Further, the WPI technique is enhanced and extended based on a Bayesian compressive sampling (CS) treatment. Specifically, sparse expansions for the system response joint PDF are utilized. Next, exploiting the localization capabilities of the WPI technique for direct evaluation of specific PDF points leads to an underdetermined linear system of equations for the expansion coefficients. Furthermore, relying on a Bayesian CS solution formulation yields a posterior distribution for the expansion coefficient vector. In this regard, a significant advantage of the herein-developed methodology relates to the fact that the uncertainty of the response PDF estimates obtained by the WPI technique is quantified.

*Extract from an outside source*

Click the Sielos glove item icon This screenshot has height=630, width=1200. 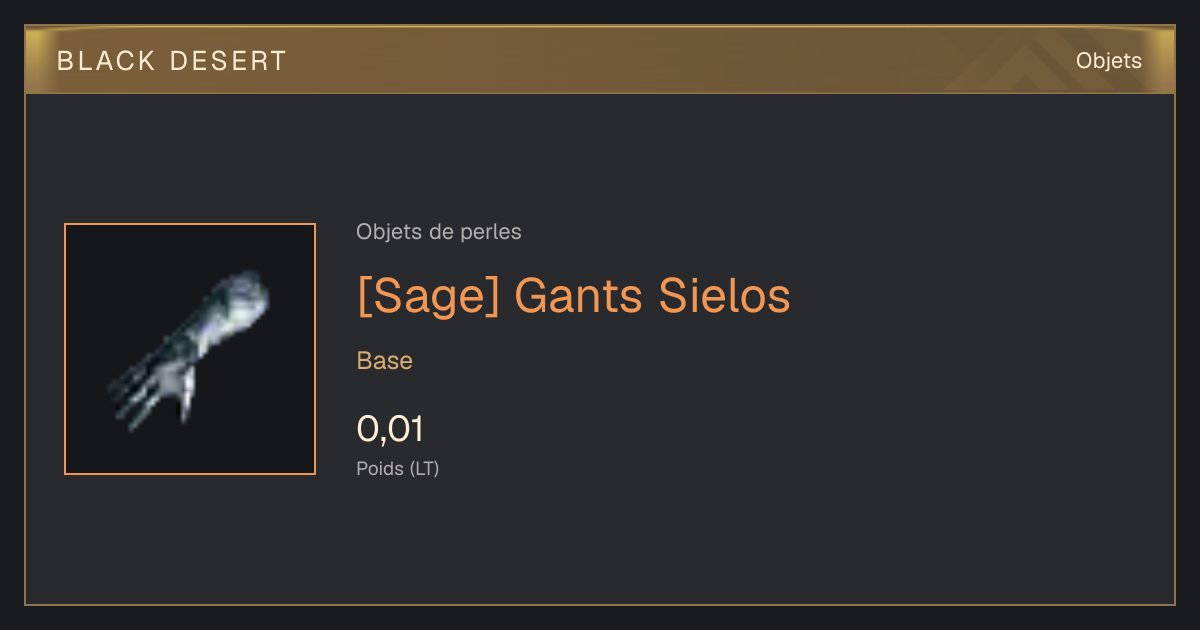[190, 349]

Also, an adaptive scheme is proposed based on the quantified uncertainty of the estimates for the optimal selection of PDF sample points. This yields considerably fewer boundary value problems to be solved as part of the WPI technique, and thus, the associated computational cost is significantly reduced.
Second, modeling and analysis of the physiological mechanism of dynamic cerebral autoregulation (DCA) is pursued based on the concept of diffusion maps. Specifically, a state-space description of DCA dynamics is considered based on arterial blood pressure (ABP), cerebral blood flow velocity (CBFV), and their time derivatives. Next, an eigenvalue analysis of the Markov matrix of a random walk on a graph over the dataset domain yields a low-dimensional representation of the intrinsic dynamics. Further dimension reduction is made possible by accounting only for the two most significant eigenvalues. The value of their ratio indicates whether the underlying system is governed by active or hypoactive dynamics, indicating healthy or impaired DCA function, respectively. The reliability of the technique is assessed by considering healthy individuals and patients with unilateral carotid artery stenosis or occlusion.
It is shown that the proposed ratio of eigenvalues can be used as a reliable and robust biomarker for assessing how active the intrinsic dynamics of the autoregulation is and for indicating healthy versus impaired DCA function. Further, an alternative joint time-frequency analysis methodology based on generalized harmonic wavelets is utilized for assessing DCA performance in patients with preeclampsia within one week postpartum, which is associated with an increased risk for postpartum maternal cerebrovascular complications. The results are compared with normotensive postpartum individuals and healthy non-pregnant female volunteers and suggest a faster, but less effective response of the cerebral autoregulatory mechanism in the first week postpartum, regardless of preeclampsia diagnosis.